01-02-2014 08:07 PM
I have created a system with one master and one slave on AXI Interconnect. Slave here is a Block RAM connected to the AXI interconnect using AXI BRAM controller.
With asynchronous AXI master and interconnect clocks, the write and read transactions latency is around 42 clocks. With this configuration the system runs on a validation platform we have (with master on ZYNQ FPGA and interconnect and slave on Virtex 7 FPGA).
By changing clock settings to synchronous, the latency in simulation reduced to 6 clocks but the system hangs on the validation platform.
Are there any recommended settings for AXI interconnect for a synchronous clocks system?
Note that I am using Plan Ahead XPS 14.5 tool to generate the system.
01-02-2014 08:51 PM
01-06-2014 07:30 AM
are you using the AXI stream interface or the lite / full version of the memory maped type ?

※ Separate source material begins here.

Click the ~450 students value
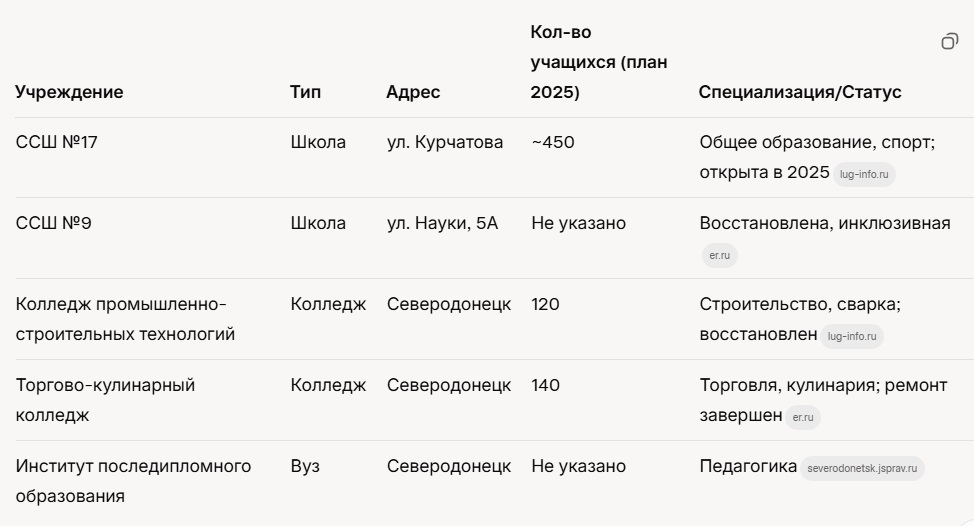This screenshot has height=526, width=974. [x=553, y=142]
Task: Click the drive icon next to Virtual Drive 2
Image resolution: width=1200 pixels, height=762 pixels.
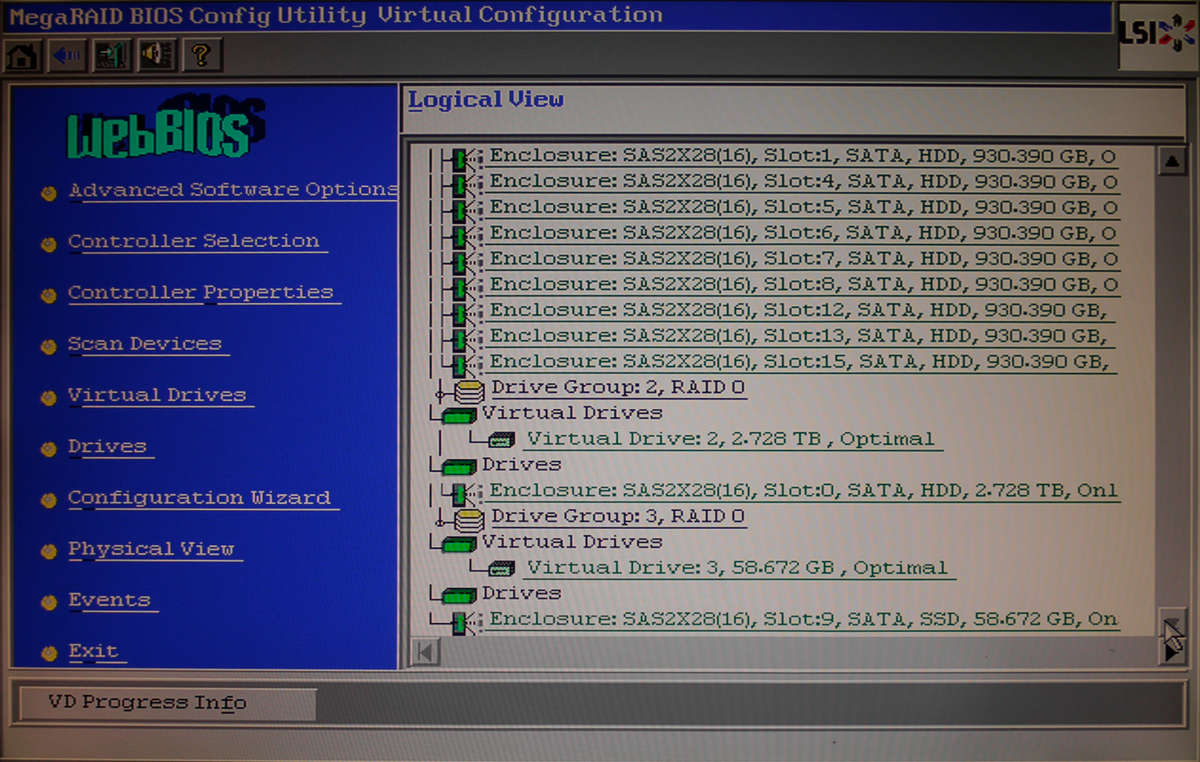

I hve a customer who has found very slow read / writes to the PL from the PS side of a zynq
seems that setting up and executing a single access ps to pl is slow, its only the bursts that give high speed, once they are set up.
I'm interested in your results,
01-06-2014 01:24 PM
Note that transfers to/from DDR memory,
will experience 'slow' times while the memory changes row or column addresses, or refreshes. So burst are fast, and sequential access is generally fast, but random access can be very slow.
As streaming is generally sequential, it is generally fast, but there is still overhead for the DDR address changes, and refresh cycles.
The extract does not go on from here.